The Star of Fats: Omega-3 Fatty Acids

Whole foods are better than supplements
Eat Fish Instead of Fish Supplements to Boost Omega-3 Fats

Omega-3 fats have become nutrition stars in recent years. What actually are these fats?
RDNs define omega-3s as essential fatty acids that help feed the brain and keep it healthy. These help to build new cells which in turn are responsible for developing the central nervous system and cardiovascular systems and help the body absorb nutrients. Omega-3 fatty acids are also critical for eye function.
Research shows that omega-3 fats can also manage psychological and behavioral conditions due to their role in neurotransmitter function. Studies show these fatty acids to have modest benefits on symptoms of attention deficit hyperactivity disorder (ADHD), including impaired emotional processing and anti-social traits.
Studies also link poor reading ability with low levels of a particular type of omega-3 fats in children for which supplementation was said to improve memory function. Research in Japanese children have also shown fish intake to be inversely related to depressive symptoms. Omega-3 fats with their anti-inflammatory effects have been considered as a plausible treatment option for conditions raging from obesity to asthma to upper respiratory infections.
Remember that some of these studies were on a small group of individuals while other studies showed conflicting results. Further research is needed before any conclusive reports are prepared on the implications of omega-3 fats on the body.
3 Varieties of Omega-3s
The types of omega-3 fats are: eicosapentaenoic acid (EPA), docosahexaenoic acid (DHA) and alpha-linolenic acid (ALA).
EPA and DHA are primarily found in certain fish, beef and chicken. Grass feeding animals normally have greater quantities of these fats and produce milk and eggs higher in omega-3 fats. ALA is present primarily in plant sources and also in certain fish and meat.

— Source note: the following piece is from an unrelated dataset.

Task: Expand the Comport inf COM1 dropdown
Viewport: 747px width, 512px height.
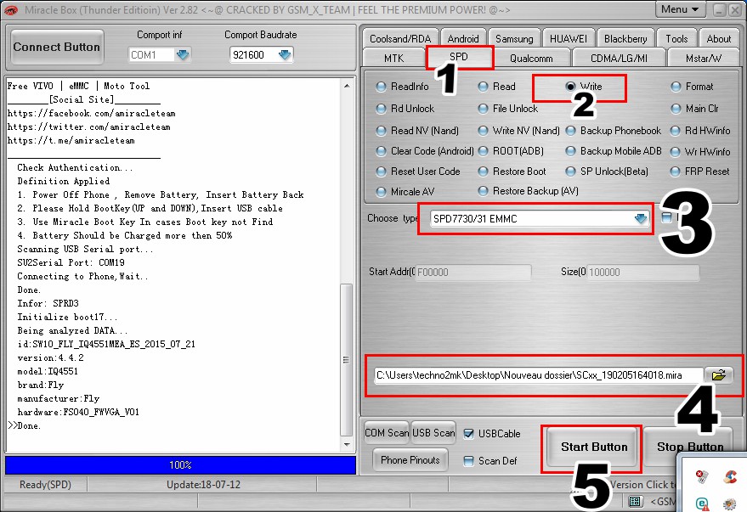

Choose Foods over Supplements
Dietitians/nutritionists always prefer to go with food sources of omega-3 fats rather than taking supplements. Though fish might not strike us as kid-friendly, it doesn’t do any harm to serve it. Try baking salmon in teriyaki or honey barbecue sauce. Once children start experimenting on different fishes listed in www.firsteatright.com, they are sure to get adapted to its taste.
If your kids don’t eat fish, go for flaxseed oil. Add a teaspoon of the oil to a smoothie or practically anything with peanut butter. Ground flaxseeds can be incorporated into muffins, casseroles, soups and even breadcrumbs before baking chicken cutlets.

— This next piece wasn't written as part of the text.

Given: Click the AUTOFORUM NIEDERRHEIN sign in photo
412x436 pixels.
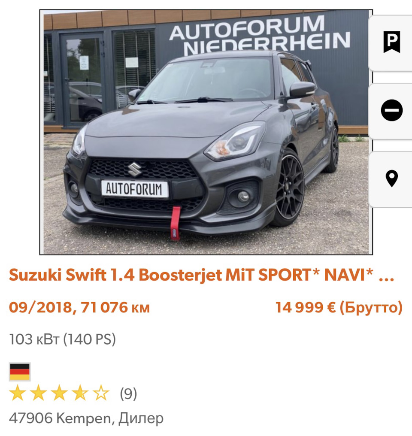Looking at the screenshot, I should click(x=260, y=34).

The current Recommended Adequate Intakes of omega-3s for kids are:
  • 0 to 12 months: 0.5 grams/day
  • 1 to 3 years: 0.7 grams/day
  • 4 to 8 years: 0.9 grams/day
  • 9 to 13 years (boys): 1.2 grams/day
  • 9 to 13 years (girls): 1.0 grams/day
  • 14 to 18 years (boys): 1.6 grams/day
  • 14 to 18 years (girls): 1.1 grams/day
Rich sources of omega-3 fats to meet the daily needs of kids include Salmon, sardines, mackerel, fresh tuna, trout, herring, halibut, oysters, shrimp, beef, flaxseeds, walnuts, chia seeds and soy beans. Foods fortified with omega-3s include eggs, juice, milk and yogurt.